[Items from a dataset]
##########

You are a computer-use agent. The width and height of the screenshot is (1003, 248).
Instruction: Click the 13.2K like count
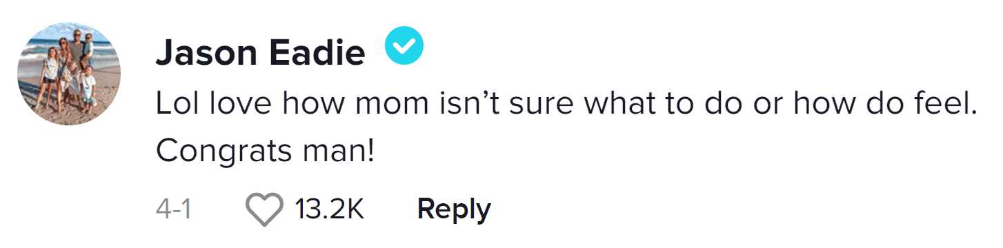coord(329,209)
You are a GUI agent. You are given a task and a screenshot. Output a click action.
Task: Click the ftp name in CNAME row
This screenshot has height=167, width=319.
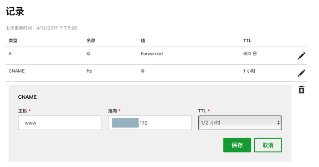[x=89, y=71]
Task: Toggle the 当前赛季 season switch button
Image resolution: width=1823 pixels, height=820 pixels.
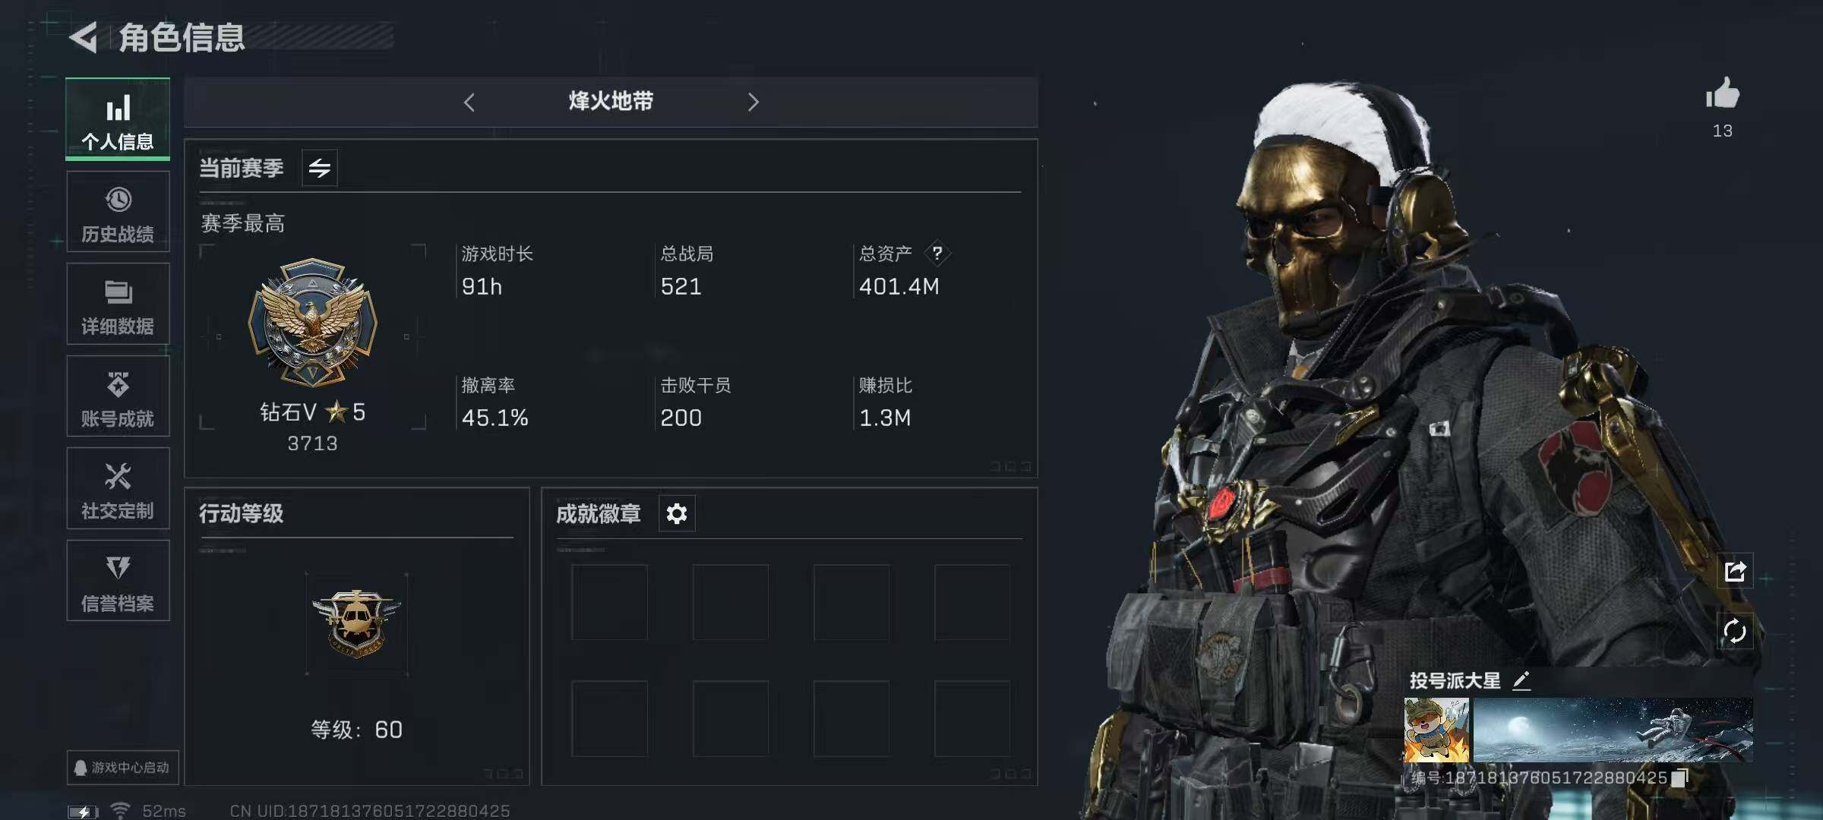Action: pyautogui.click(x=320, y=168)
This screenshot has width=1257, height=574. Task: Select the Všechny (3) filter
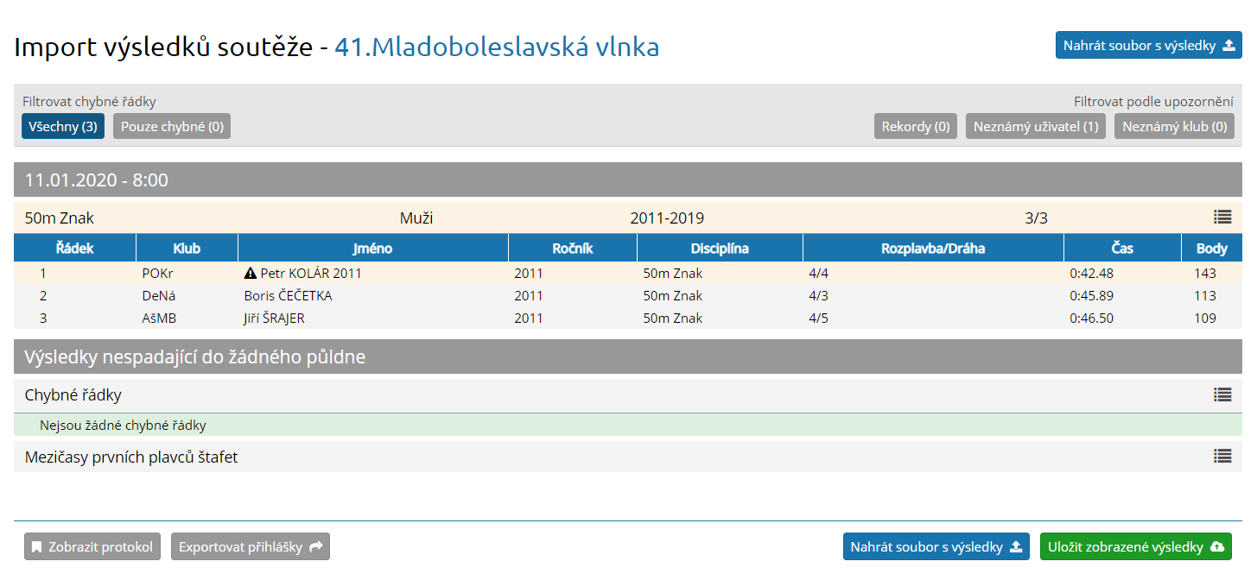[63, 127]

##########

* **Problem description**
Within the records above, determine the number of lines that hold the word "agent" and return only that value.

* **Task result**
2